How the modernization paid off

  • Developer experience: Developer sentiment surveys went from rough to positive. Onboarding is easier because there’s a consistent set of patterns. Interview candidates are now excited by the tech stack rather than dismayed. The teams can hire more junior engineers. Platform teams can build tools and observability that work for most teams most of the time because everyone is on a similar stack.
  • Productivity: Feature teams built Reddit Recap with half the people compared to the previous year. Features ship faster with extra polish (animals, animations) because engineers spend less time fighting infrastructure. Code ownership and modularization improved productivity measurably.
  • User-facing metrics: Crash rates improved ~1.5 percentage points on Android and ~1% on iOS (from nullability safety alone in Kotlin/Swift). Startup times dropped to under 3–4 seconds at P98+ and have stayed there for years. Stability and performance metrics rarely regress because the team puts policies in place to guard them.
  • Organizational: The platform teams can now focus on the next pressing problem (scroll performance, video performance) rather than constantly firefighting. Shared understanding across the org means mentoring is easier — you no longer need 15 minutes of context to answer a question.

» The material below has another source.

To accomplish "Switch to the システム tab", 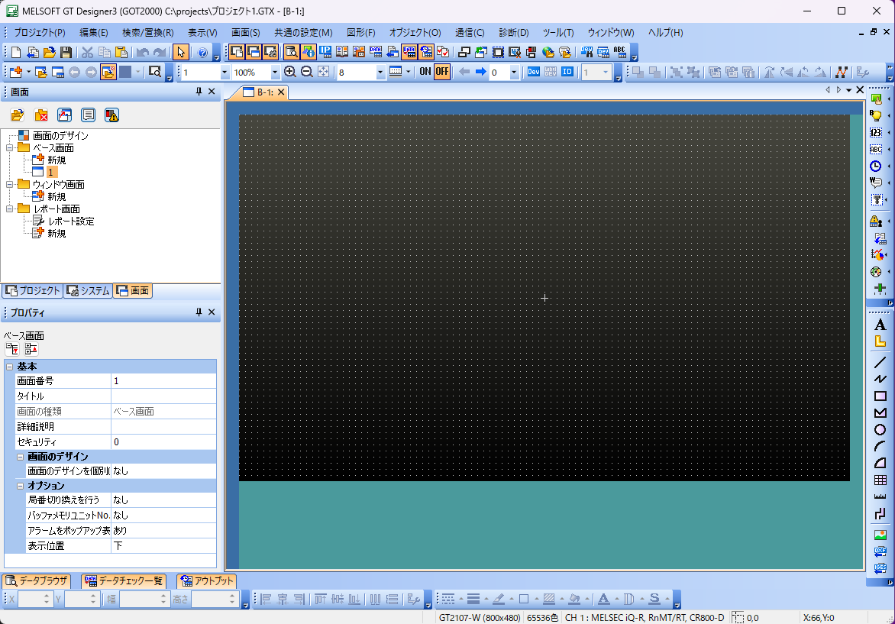I will [87, 291].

What Reddit’s platform teams look for in hires

  • A mix of internal transfers (top performers from feature teams who have pain points they want to solve at scale) and external hires (from both large companies with scale experience and startups with scrappy zero-to-one skills).
  • Key traits: ownership, first-principles thinking, and genuine interest in helping other engineers (at least ~25% DevX work). Platform engineers need to sit with the long-term consequences of their decisions — systems they build tend to last 5+ years and must be maintained and re-evaluated as assumptions change.
  • Platform work is not a great first job; experience at a startup or smaller org where you see what happens after you ship is valuable. But the bar has risen as Reddit has scaled, so applying even if you’re not sure you meet all criteria is encouraged.
  • The teams actively push back on the “elite platform team” archetype. Psychological safety, blameless postmortems, and humility are essential — otherwise platform teams play it safe and add friction (lint rules, process) instead of solving real problems.

Rapid fire picks

  • Favorite framework: Brandon picks SwiftUI (usability and elegance); Eric picks libgraphql.js (taught him the most); Lauren picks Jetpack Compose (maintainable, testable, unidirectional data flow).
  • Book recommendation: Brandon recommends Tidy First by Kent Beck (a thin book full of small ideas that changed how the team thinks about code structure); Eric recommends The C Programming Language (Kernighan & Ritchie) — typing out every example will make you a better programmer; Lauren recommends Project Hail Mary by Andy Weir (fiction she couldn’t put down).